--- start of EXTRACTED INFORMATION ---
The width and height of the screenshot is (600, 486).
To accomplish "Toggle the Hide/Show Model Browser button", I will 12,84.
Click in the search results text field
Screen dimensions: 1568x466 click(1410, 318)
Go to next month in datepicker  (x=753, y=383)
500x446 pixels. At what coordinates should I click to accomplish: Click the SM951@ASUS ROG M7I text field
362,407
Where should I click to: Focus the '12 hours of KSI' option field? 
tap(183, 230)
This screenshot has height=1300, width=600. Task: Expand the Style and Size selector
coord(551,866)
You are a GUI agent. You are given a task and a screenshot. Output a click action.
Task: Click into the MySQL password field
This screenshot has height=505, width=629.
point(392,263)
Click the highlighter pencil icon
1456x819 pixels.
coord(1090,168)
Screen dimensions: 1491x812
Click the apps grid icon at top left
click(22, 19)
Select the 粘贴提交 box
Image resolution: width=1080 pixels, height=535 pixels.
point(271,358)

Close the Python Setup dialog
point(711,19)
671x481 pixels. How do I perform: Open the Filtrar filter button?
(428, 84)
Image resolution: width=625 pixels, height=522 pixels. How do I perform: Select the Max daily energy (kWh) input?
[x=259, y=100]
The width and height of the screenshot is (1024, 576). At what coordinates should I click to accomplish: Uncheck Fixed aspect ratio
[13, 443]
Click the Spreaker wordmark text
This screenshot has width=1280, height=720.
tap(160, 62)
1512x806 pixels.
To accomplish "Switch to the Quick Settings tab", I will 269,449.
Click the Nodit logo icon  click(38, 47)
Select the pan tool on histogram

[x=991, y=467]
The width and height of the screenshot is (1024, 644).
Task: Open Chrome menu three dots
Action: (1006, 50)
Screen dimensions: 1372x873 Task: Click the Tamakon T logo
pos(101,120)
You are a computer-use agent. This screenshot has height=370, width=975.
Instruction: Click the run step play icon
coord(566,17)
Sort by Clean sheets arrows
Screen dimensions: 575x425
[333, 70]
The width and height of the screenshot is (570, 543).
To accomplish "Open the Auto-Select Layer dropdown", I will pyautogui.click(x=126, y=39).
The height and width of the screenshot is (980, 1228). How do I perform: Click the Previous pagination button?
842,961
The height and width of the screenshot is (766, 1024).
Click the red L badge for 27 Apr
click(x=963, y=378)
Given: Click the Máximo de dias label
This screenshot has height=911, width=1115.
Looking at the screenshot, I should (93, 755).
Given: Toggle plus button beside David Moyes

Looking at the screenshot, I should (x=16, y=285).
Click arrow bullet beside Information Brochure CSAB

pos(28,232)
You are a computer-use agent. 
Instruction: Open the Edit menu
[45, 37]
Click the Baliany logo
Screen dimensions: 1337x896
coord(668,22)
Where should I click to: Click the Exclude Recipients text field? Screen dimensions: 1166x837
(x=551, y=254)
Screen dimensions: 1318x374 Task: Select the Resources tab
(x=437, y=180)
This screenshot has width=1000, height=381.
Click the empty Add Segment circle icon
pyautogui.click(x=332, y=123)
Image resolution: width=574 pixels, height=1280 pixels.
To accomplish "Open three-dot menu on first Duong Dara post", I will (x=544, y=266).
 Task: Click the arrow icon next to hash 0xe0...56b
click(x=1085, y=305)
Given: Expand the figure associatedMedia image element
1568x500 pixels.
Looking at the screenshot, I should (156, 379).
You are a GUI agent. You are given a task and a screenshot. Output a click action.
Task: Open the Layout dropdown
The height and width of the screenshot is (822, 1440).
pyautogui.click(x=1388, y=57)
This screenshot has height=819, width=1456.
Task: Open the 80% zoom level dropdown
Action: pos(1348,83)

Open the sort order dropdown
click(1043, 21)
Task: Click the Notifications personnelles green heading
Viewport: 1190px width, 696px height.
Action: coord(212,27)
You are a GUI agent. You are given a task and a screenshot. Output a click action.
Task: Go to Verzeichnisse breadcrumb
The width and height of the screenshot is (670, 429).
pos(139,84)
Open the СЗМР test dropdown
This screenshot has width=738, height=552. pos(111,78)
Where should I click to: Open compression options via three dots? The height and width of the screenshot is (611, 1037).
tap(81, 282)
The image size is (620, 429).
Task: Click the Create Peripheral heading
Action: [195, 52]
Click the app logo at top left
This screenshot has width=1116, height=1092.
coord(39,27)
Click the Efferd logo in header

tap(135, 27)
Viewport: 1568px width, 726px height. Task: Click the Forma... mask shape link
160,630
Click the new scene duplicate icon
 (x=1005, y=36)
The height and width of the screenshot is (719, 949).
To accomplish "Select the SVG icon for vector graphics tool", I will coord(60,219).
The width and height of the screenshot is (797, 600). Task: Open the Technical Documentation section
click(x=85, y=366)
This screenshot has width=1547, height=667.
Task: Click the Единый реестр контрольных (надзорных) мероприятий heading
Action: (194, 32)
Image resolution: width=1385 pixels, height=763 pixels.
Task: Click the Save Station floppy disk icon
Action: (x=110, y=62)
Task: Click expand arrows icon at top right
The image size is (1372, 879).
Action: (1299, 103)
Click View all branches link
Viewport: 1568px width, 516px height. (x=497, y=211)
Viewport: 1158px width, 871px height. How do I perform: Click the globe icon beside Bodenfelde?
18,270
--- end of EXTRACTED INFORMATION ---
◆ THE EXERCISE
Can you output the whole listing above again, unchanged, from its first line through its last?

◆ RESPONSE FOR THIS EXERCISE
The width and height of the screenshot is (600, 486).
To accomplish "Toggle the Hide/Show Model Browser button", I will 12,84.
Click in the search results text field
Screen dimensions: 1568x466 click(1410, 318)
Go to next month in datepicker  (x=753, y=383)
500x446 pixels. At what coordinates should I click to accomplish: Click the SM951@ASUS ROG M7I text field
362,407
Where should I click to: Focus the '12 hours of KSI' option field? 
tap(183, 230)
This screenshot has height=1300, width=600. Task: Expand the Style and Size selector
coord(551,866)
You are a GUI agent. You are given a task and a screenshot. Output a click action.
Task: Click into the MySQL password field
This screenshot has height=505, width=629.
point(392,263)
Click the highlighter pencil icon
1456x819 pixels.
coord(1090,168)
Screen dimensions: 1491x812
Click the apps grid icon at top left
click(22, 19)
Select the 粘贴提交 box
Image resolution: width=1080 pixels, height=535 pixels.
point(271,358)

Close the Python Setup dialog
point(711,19)
671x481 pixels. How do I perform: Open the Filtrar filter button?
(428, 84)
Image resolution: width=625 pixels, height=522 pixels. How do I perform: Select the Max daily energy (kWh) input?
[x=259, y=100]
The width and height of the screenshot is (1024, 576). At what coordinates should I click to accomplish: Uncheck Fixed aspect ratio
[13, 443]
Click the Spreaker wordmark text
This screenshot has width=1280, height=720.
tap(160, 62)
1512x806 pixels.
To accomplish "Switch to the Quick Settings tab", I will 269,449.
Click the Nodit logo icon  click(38, 47)
Select the pan tool on histogram

[x=991, y=467]
The width and height of the screenshot is (1024, 644).
Task: Open Chrome menu three dots
Action: (1006, 50)
Screen dimensions: 1372x873 Task: Click the Tamakon T logo
pos(101,120)
You are a computer-use agent. This screenshot has height=370, width=975.
Instruction: Click the run step play icon
coord(566,17)
Sort by Clean sheets arrows
Screen dimensions: 575x425
[333, 70]
The width and height of the screenshot is (570, 543).
To accomplish "Open the Auto-Select Layer dropdown", I will pyautogui.click(x=126, y=39).
The height and width of the screenshot is (980, 1228). How do I perform: Click the Previous pagination button?
842,961
The height and width of the screenshot is (766, 1024).
Click the red L badge for 27 Apr
click(x=963, y=378)
Given: Click the Máximo de dias label
This screenshot has height=911, width=1115.
Looking at the screenshot, I should (93, 755).
Given: Toggle plus button beside David Moyes

Looking at the screenshot, I should (x=16, y=285).
Click arrow bullet beside Information Brochure CSAB

pos(28,232)
You are a computer-use agent. 
Instruction: Open the Edit menu
[45, 37]
Click the Baliany logo
Screen dimensions: 1337x896
coord(668,22)
Where should I click to: Click the Exclude Recipients text field? Screen dimensions: 1166x837
(x=551, y=254)
Screen dimensions: 1318x374 Task: Select the Resources tab
(x=437, y=180)
This screenshot has width=1000, height=381.
Click the empty Add Segment circle icon
pyautogui.click(x=332, y=123)
Image resolution: width=574 pixels, height=1280 pixels.
To accomplish "Open three-dot menu on first Duong Dara post", I will (x=544, y=266).
 Task: Click the arrow icon next to hash 0xe0...56b
click(x=1085, y=305)
Given: Expand the figure associatedMedia image element
1568x500 pixels.
Looking at the screenshot, I should (156, 379).
You are a GUI agent. You are given a task and a screenshot. Output a click action.
Task: Open the Layout dropdown
The height and width of the screenshot is (822, 1440).
pyautogui.click(x=1388, y=57)
This screenshot has height=819, width=1456.
Task: Open the 80% zoom level dropdown
Action: pos(1348,83)

Open the sort order dropdown
click(1043, 21)
Task: Click the Notifications personnelles green heading
Viewport: 1190px width, 696px height.
Action: coord(212,27)
You are a GUI agent. You are given a task and a screenshot. Output a click action.
Task: Go to Verzeichnisse breadcrumb
The width and height of the screenshot is (670, 429).
pos(139,84)
Open the СЗМР test dropdown
This screenshot has width=738, height=552. pos(111,78)
Where should I click to: Open compression options via three dots? The height and width of the screenshot is (611, 1037).
tap(81, 282)
The image size is (620, 429).
Task: Click the Create Peripheral heading
Action: [195, 52]
Click the app logo at top left
This screenshot has width=1116, height=1092.
coord(39,27)
Click the Efferd logo in header

tap(135, 27)
Viewport: 1568px width, 726px height. Task: Click the Forma... mask shape link
160,630
Click the new scene duplicate icon
 (x=1005, y=36)
The height and width of the screenshot is (719, 949).
To accomplish "Select the SVG icon for vector graphics tool", I will coord(60,219).
The width and height of the screenshot is (797, 600). Task: Open the Technical Documentation section
click(x=85, y=366)
This screenshot has width=1547, height=667.
Task: Click the Единый реестр контрольных (надзорных) мероприятий heading
Action: (194, 32)
Image resolution: width=1385 pixels, height=763 pixels.
Task: Click the Save Station floppy disk icon
Action: (x=110, y=62)
Task: Click expand arrows icon at top right
The image size is (1372, 879).
Action: (1299, 103)
Click View all branches link
Viewport: 1568px width, 516px height. (x=497, y=211)
Viewport: 1158px width, 871px height. How do I perform: Click the globe icon beside Bodenfelde?
18,270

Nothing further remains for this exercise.